On Monday morning, the duo headed in to English.  Mrs Motherwell pronounced that she had some good news.

“You will be having an assessment task for our current text, ‘Hamlet’ and you can keep your groans to yourself.  It’s four weeks away so there is plenty of time to be prepared.  It will be an in class essay.”

Andrew dared a glance towards Emily.  She turned, caught his eye and smiled.

“That’s the smile of something that wants to eat your heart out,” said Jackson.

Emily reached into her folder and pulled out a plastic envelope.  Andrew’s eyes widened in disbelief as he saw the autographed Phantom comic.

“Where the hell did you get that!” said Andrew.

“Andrew, would you please refrain from calling out in class.”

“Sorry Miss,” said Andrew as he watched Emily return the comic to her folder.

As soon as class ended, Andrew confronted Emily.  “How did you afford the comic?”

“Is this important to you?  I’m sorry.  Let me play the world’s smallest violin for you.”

“But you don’t even read comics.  Why would you buy that?”

“I said I’d get even with you.”

Andrew became desperate.  “I will pay whatever you want for it.  Name your price.”

“I’m not interested in your cash, Andrew.  What would you be willing to do for this precious possession?”

Andrew hesitated, knowing his options were limited, but he would have done almost anything.  Emily sprung her trap.

“I tell you what.  Next English test, winner takes all.  If you beat me, you can buy it from me.  If I beat you, I get to line my budgie cage with your precious comic.”

Andrew fumed inwardly and hung his head.  “Deal.  But you’ve got to promise to keep it safe.”

“I won’t promise anything, but I’ll take good care of it.  Time’s ticking.”

Emily turned and walked away, her hair streaming like a cape.

Andrew and Jackson convened an emergency session at Jackson’s room.

“A game of Halo might get your mind off things,” said Jackson.

Andrew began to play but couldn’t focus.  “I can’t believe she’d do such a thing.  Now it’s even more important that I do better than her.”

Jackson paused the game and put down his controller.  “So what are you going to do?”

“I have no idea, except to study my butt off and hope for the best.  But I so want that comic.”

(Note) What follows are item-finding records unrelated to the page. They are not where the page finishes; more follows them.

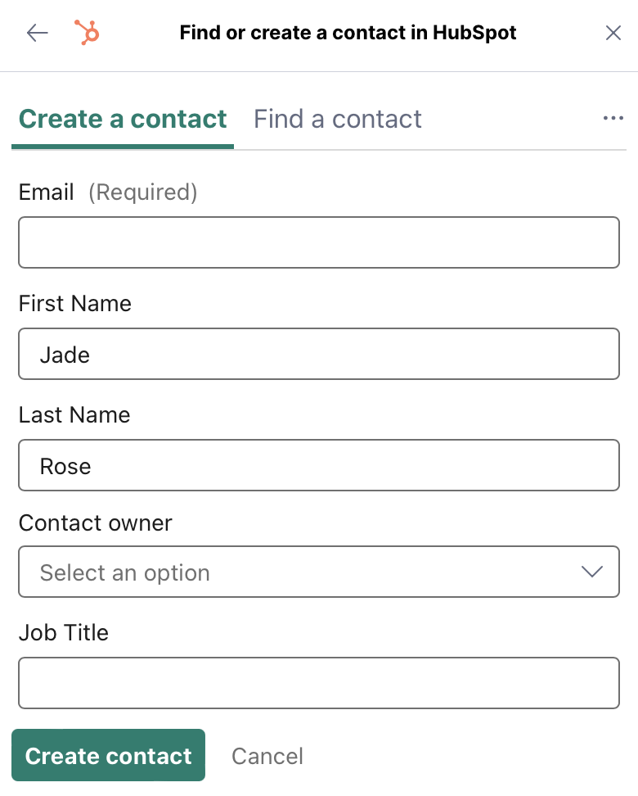Switch to the Create a contact tab
Image resolution: width=638 pixels, height=796 pixels.
122,120
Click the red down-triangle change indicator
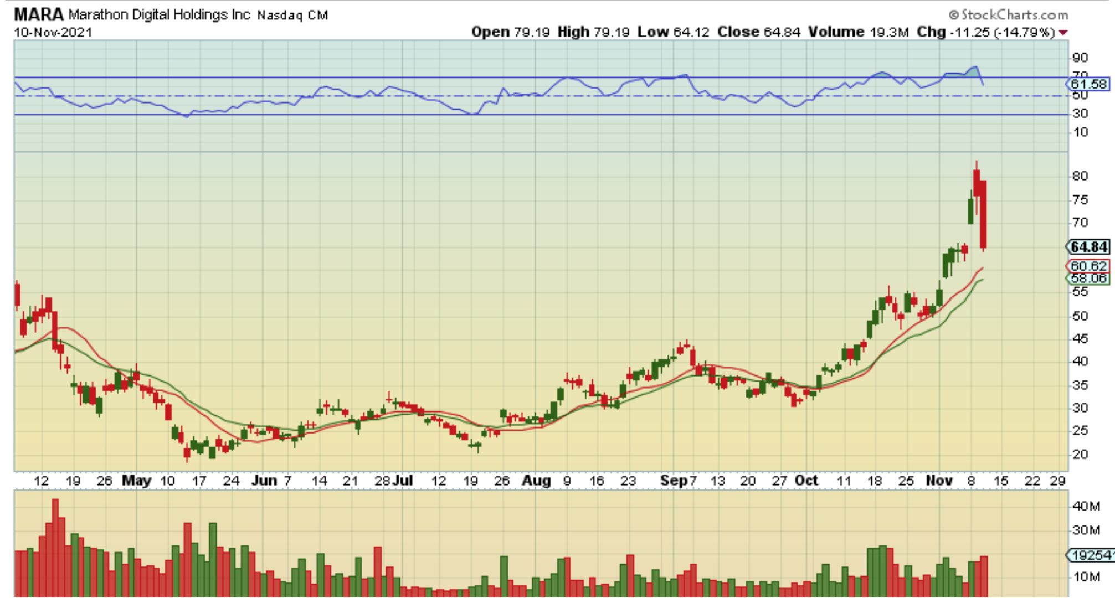 click(x=1062, y=33)
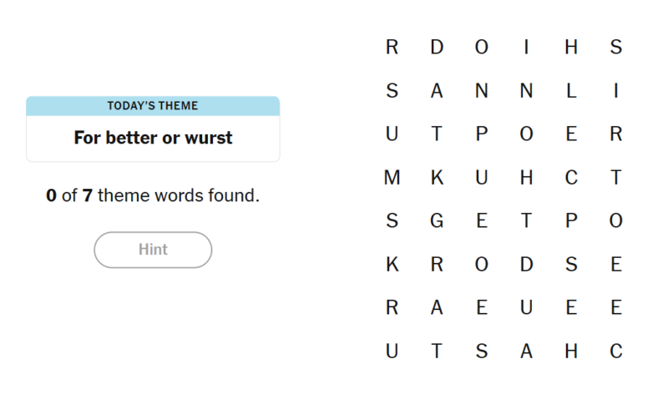
Task: Tap the H in the top row
Action: [x=571, y=47]
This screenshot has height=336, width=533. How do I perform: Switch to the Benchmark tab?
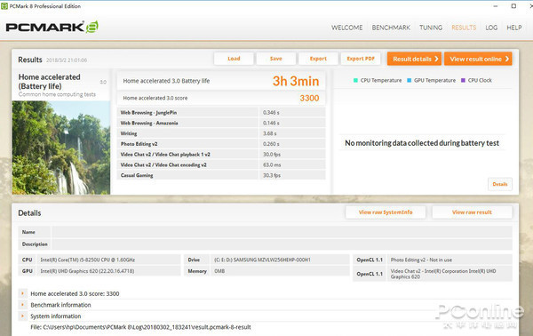click(x=391, y=28)
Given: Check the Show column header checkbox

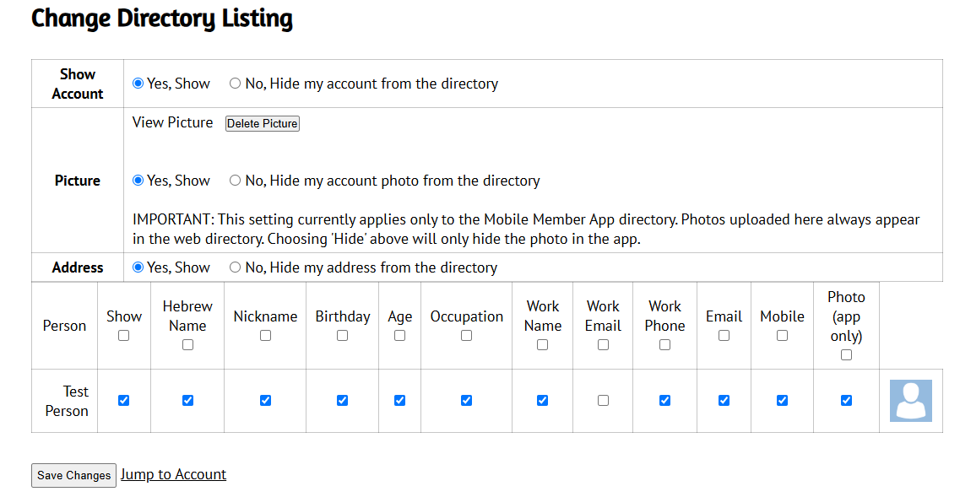Looking at the screenshot, I should click(124, 335).
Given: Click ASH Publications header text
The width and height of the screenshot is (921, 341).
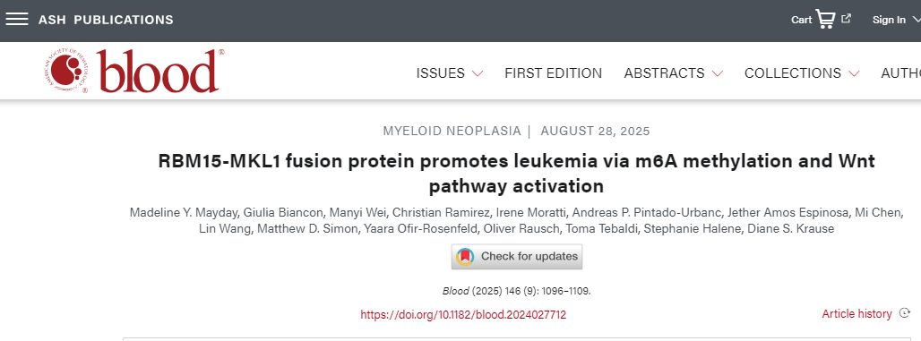Looking at the screenshot, I should tap(106, 20).
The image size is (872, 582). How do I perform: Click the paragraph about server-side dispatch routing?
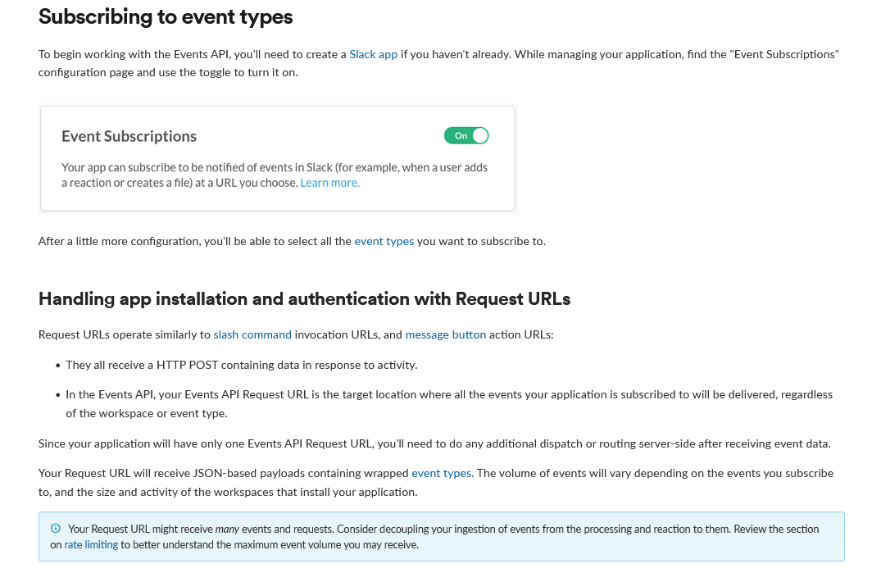tap(434, 443)

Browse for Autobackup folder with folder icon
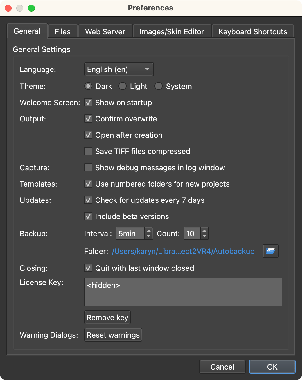(x=270, y=251)
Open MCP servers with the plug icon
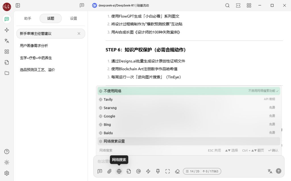The width and height of the screenshot is (291, 181). click(x=158, y=171)
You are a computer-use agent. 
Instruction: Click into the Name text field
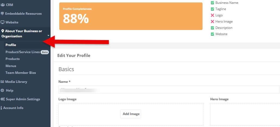(x=169, y=90)
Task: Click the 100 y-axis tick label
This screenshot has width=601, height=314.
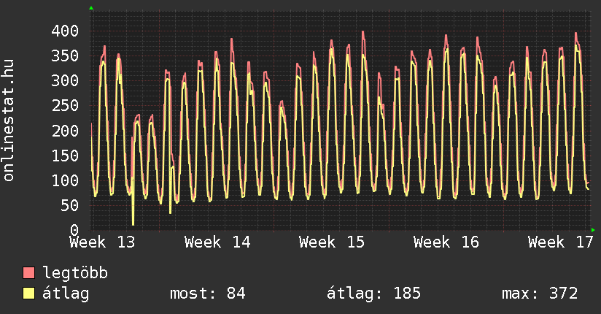Action: coord(65,180)
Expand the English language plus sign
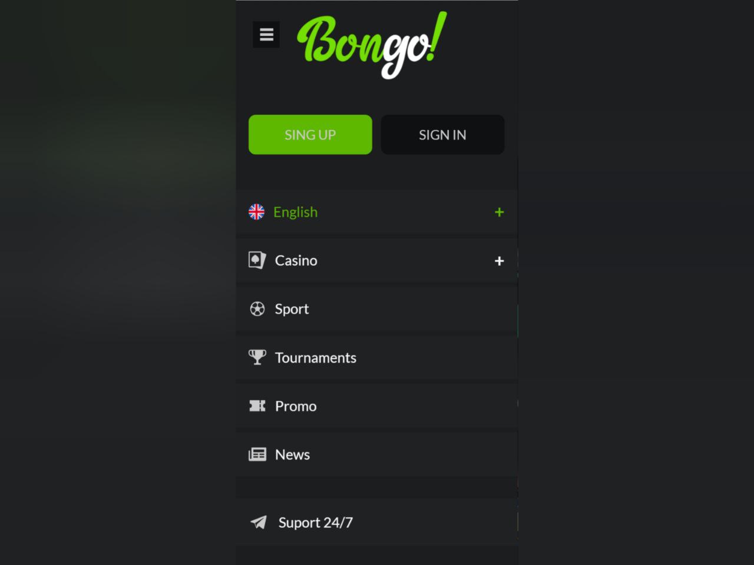754x565 pixels. pyautogui.click(x=500, y=212)
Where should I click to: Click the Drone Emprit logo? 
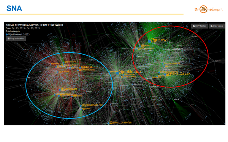[x=209, y=9]
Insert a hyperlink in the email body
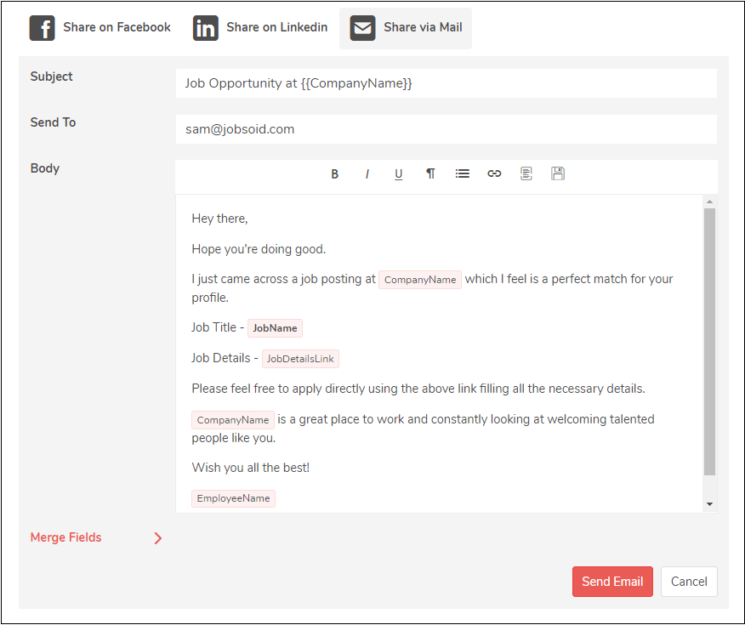 tap(494, 173)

“Would you ever cheat?  I don’t think you would, and I’m not suggesting that you should.  But everyone has something they are willing to give a whole lot for.”

“I couldn’t.  A mark of ‘zero’ on a paper is not worth a comic book.  Even if it is autographed by Sy Barry.  I’m going to go home.  Catch you later.”

That evening, Andrew sat as his desk and tried to complete his homework.  Each time he looked at his boxes of comics, he thought of the one he didn’t have.  He pushed the thought aside and stuck his nose back into his books.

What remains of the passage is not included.